6/27/2007 - Haywood Park complex sold for $18.5 million
ASHEVILLE - The owner of Westgate shopping center has purchased downtown's Haywood Park complex for $18.5 million and is eyeing changes to the property.
The complex includes the 33-room Haywood Park Hotel, the Flying Frog Café, adjoining office, several retail locations and about 125 parking spaces. The purchase is one of the largest downtown in recent memory.
The buyer, a company owned by Tony Fraga, whose FIRC Group also owns Westgate, announced plans in March for a mixed-use project to be called Main Street at Biltmore Lake in Enka. The company also has substantial real estate interests in south Florida.
Fraga said it is too early to say what he might do with the property, which covers roughly 2 acres. It might make sense, he said, to expand the 33-room hotel or bring residential space to the complex but he said there are no concrete plans.
Sellers in the deal that closed Monday were Joe Kimmel's Kimmel Development Group and Haywood Street Redevelopment Corp. Kimmel heads Kimmel & Associates, an executive search firm serving the construction industry that is based in a nearby building at 25 Page Ave. He received attention in 2005 for large donations to UNC Asheville and Western Carolina University.
Kimmel had bought most of the property, which has about 200,000 square feet of leasable office and retail space, in 2005. He said he originally planned to renovate the property, possibly in partnership with others, but ultimately decided Fraga had the experience to handle such a large project.
"I felt maybe I was the one to do something with these wonderful properties but I have found that I am not," Kimmel said at a press conference Tuesday.
The first renovation of a former department store building to become Haywood Park Hotel and adjoining properties for office and retail use, completed in 1985, was one of the first major redevelopment projects in downtown's rebirth.
When developer Robert Armstrong bought the properties, "Nothing was going on" downtown, recalled John Rogers, architect for the original project.
Rogers said a major market for the hotel was initially attorneys with business in U.S. District Court a couple of blocks away, but downtown's renewed popularity means there are plenty of tourists seeking rooms as well.
Kimmel said that, after buying a controlling interest in the properties, he had been discussing plans for changes with Armstrong but his efforts received a blow when Armstrong died unexpectedly.

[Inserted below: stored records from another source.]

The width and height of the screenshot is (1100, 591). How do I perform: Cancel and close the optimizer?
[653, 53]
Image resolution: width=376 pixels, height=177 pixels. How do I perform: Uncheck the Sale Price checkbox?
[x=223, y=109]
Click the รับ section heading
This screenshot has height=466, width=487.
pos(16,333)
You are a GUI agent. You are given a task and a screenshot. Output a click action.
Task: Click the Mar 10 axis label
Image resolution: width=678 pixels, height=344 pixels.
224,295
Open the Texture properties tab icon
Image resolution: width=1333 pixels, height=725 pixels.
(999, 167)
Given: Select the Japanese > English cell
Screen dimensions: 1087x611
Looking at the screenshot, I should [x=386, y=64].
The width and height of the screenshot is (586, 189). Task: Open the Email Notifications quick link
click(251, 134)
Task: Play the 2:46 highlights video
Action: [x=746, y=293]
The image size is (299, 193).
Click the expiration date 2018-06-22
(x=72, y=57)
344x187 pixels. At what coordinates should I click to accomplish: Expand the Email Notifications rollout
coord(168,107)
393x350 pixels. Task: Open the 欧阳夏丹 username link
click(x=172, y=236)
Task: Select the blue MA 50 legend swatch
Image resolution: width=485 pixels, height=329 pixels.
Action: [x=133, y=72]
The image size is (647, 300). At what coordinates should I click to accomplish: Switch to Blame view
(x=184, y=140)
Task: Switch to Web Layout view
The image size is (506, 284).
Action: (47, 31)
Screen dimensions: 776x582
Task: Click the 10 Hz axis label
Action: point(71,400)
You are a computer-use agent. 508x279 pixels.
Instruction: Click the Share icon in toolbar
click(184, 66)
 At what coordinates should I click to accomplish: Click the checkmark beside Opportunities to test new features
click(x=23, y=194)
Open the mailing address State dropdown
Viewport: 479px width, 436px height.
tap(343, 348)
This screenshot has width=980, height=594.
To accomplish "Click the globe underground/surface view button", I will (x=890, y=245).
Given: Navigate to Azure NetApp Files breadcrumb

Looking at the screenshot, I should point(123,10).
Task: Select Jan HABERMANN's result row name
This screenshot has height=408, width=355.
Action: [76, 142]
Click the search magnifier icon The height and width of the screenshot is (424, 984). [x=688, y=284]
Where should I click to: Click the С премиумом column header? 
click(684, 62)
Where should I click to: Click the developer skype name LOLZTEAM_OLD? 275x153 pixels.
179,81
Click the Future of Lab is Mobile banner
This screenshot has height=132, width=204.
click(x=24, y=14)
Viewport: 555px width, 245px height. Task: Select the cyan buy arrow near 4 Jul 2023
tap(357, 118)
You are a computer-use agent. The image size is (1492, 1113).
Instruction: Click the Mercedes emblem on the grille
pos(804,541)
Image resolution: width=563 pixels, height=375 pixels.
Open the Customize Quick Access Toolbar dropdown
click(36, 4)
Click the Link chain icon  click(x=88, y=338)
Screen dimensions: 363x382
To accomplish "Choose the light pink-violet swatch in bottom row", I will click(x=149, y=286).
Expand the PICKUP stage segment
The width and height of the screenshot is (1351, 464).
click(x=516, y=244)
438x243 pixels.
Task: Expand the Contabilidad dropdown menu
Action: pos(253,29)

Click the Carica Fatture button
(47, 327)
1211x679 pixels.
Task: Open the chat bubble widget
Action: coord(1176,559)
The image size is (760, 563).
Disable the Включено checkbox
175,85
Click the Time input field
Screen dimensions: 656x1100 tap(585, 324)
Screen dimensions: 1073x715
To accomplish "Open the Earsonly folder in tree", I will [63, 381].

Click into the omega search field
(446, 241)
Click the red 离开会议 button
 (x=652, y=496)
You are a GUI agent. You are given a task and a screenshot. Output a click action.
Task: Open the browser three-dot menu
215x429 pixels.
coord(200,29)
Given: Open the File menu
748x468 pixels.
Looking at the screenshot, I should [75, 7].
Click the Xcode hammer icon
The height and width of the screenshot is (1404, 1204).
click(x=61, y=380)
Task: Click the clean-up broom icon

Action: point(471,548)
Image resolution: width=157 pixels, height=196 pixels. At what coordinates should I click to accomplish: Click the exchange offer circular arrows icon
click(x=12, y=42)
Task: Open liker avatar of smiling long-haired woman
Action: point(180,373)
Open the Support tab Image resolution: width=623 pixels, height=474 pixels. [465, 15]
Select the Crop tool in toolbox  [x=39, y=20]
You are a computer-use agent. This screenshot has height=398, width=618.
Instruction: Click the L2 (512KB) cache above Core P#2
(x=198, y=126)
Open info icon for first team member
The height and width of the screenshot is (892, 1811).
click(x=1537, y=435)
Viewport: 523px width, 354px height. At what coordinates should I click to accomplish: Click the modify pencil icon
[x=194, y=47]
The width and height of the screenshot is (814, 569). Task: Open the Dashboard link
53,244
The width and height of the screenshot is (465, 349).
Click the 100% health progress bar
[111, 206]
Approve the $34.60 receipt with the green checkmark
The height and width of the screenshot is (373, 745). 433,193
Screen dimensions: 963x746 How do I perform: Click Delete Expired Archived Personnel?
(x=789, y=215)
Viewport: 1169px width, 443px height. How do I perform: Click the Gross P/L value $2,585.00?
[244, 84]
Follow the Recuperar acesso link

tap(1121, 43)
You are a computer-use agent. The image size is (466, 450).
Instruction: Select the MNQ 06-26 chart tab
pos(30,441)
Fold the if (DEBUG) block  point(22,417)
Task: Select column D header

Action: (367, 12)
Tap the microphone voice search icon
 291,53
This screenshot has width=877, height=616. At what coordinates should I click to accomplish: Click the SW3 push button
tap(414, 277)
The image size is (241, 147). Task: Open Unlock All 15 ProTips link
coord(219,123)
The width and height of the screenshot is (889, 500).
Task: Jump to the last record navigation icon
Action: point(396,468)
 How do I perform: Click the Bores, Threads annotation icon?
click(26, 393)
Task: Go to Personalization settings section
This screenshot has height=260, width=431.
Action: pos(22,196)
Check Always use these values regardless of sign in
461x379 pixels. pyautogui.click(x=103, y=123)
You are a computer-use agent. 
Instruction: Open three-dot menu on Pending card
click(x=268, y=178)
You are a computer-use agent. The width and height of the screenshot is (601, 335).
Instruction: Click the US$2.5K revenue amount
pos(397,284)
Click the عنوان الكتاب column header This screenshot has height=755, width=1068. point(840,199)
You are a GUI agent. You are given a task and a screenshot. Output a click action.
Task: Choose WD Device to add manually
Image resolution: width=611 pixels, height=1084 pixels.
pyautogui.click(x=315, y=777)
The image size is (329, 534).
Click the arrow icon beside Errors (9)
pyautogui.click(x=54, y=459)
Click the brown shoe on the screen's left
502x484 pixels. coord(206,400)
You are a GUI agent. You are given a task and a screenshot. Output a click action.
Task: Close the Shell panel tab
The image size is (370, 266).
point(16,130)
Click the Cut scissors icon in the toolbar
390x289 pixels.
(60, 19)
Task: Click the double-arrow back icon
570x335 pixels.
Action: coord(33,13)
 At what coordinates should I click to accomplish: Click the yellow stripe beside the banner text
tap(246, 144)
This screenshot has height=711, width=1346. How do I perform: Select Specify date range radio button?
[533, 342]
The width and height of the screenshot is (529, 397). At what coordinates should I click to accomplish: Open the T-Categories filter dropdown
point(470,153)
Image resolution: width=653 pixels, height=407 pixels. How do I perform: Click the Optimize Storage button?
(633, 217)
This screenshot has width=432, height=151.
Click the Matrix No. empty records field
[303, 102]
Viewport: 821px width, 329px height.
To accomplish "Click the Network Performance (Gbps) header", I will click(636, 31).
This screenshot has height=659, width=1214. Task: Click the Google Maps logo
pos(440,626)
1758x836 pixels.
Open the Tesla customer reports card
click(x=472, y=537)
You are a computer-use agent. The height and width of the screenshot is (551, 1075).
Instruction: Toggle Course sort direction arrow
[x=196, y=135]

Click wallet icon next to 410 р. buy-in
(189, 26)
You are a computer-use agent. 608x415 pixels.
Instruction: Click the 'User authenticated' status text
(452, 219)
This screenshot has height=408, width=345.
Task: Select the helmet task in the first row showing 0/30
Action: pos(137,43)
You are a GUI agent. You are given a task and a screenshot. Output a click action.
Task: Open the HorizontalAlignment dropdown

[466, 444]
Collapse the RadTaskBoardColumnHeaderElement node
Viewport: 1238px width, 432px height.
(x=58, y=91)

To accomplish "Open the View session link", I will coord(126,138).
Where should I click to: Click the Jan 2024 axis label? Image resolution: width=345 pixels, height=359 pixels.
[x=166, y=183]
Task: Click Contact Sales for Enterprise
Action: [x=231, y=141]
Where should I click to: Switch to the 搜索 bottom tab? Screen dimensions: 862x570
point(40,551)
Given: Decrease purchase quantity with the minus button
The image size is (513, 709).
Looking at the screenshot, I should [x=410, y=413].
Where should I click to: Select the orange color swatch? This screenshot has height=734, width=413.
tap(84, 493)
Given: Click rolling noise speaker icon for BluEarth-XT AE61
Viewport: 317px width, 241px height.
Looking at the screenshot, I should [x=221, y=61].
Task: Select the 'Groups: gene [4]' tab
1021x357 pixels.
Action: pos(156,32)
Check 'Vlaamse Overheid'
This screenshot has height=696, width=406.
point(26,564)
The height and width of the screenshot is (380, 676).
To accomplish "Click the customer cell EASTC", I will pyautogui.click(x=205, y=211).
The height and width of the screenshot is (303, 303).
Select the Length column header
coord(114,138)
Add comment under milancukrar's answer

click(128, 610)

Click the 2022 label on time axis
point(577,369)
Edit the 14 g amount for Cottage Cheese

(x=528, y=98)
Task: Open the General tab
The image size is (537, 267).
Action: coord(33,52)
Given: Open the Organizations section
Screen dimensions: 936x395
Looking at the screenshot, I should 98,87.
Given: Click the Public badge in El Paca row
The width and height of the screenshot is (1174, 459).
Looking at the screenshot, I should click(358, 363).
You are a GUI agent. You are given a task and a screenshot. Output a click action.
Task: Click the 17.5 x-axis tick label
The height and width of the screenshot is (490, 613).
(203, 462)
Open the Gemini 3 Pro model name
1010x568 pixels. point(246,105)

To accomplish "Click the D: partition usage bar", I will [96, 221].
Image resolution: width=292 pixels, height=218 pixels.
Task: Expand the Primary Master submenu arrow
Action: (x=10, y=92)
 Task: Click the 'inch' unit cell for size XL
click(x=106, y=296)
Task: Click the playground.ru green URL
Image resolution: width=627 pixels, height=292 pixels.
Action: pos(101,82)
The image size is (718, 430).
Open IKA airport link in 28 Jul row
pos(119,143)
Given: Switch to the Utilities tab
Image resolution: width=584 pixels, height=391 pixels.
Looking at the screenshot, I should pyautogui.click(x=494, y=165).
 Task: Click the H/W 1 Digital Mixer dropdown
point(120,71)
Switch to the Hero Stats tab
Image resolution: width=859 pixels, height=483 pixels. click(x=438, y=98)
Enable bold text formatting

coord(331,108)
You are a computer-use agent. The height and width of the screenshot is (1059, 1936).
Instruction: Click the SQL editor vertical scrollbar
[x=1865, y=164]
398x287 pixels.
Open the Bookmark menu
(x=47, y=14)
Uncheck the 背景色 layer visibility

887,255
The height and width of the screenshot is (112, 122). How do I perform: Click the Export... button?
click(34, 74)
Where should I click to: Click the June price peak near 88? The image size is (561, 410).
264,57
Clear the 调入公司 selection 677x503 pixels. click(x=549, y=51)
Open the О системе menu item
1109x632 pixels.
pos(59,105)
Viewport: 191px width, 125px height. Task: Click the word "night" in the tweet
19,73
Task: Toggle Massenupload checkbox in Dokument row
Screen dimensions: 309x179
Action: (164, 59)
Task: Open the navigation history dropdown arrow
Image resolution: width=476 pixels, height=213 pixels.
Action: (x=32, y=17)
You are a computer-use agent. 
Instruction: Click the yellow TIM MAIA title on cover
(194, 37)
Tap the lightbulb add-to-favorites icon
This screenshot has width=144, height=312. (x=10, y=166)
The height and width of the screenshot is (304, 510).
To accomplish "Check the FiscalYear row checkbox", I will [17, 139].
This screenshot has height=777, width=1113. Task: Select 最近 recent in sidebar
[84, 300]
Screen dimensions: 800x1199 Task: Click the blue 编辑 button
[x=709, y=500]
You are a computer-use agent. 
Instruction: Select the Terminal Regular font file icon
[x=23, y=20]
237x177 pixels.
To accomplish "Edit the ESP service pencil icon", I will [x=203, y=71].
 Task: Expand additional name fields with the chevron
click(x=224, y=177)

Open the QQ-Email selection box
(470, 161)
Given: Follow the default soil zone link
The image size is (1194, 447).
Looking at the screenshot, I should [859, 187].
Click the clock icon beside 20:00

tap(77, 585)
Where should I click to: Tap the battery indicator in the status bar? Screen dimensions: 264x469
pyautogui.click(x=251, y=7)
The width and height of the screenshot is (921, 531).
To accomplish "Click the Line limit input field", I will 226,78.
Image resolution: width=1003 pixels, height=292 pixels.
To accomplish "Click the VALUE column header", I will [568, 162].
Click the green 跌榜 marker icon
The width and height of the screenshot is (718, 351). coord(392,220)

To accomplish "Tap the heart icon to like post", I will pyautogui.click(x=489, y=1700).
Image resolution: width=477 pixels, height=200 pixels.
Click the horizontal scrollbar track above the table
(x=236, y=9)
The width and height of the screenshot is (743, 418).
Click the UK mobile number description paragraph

He ultimately decided the property needed an owner with more development experience and said Tuesday he liked Fraga's "vision" for the property.
Fraga, who also announced this year plans to renovate Westgate and add residential and retail space there, said the Haywood Park deal is "the best acquisition of my lifetime and the biggest."
He said he intends "to develop this with respect and harmony (with) the surroundings."
Rogers said the interiors of the buildings are "pretty flexible" and could be converted to other uses and that a surface parking lot on Page Avenue is "a pregnant spot" ripe for development.
Fraga and Rogers said a larger hotel would create economies of scale.
Rogers said he hopes changes won't involve changes to the façade of the Haywood Park and buildings along Haywood Street.
"It's a significant downtown property. ... What happens there will be critical for what happens to that part of downtown," he said.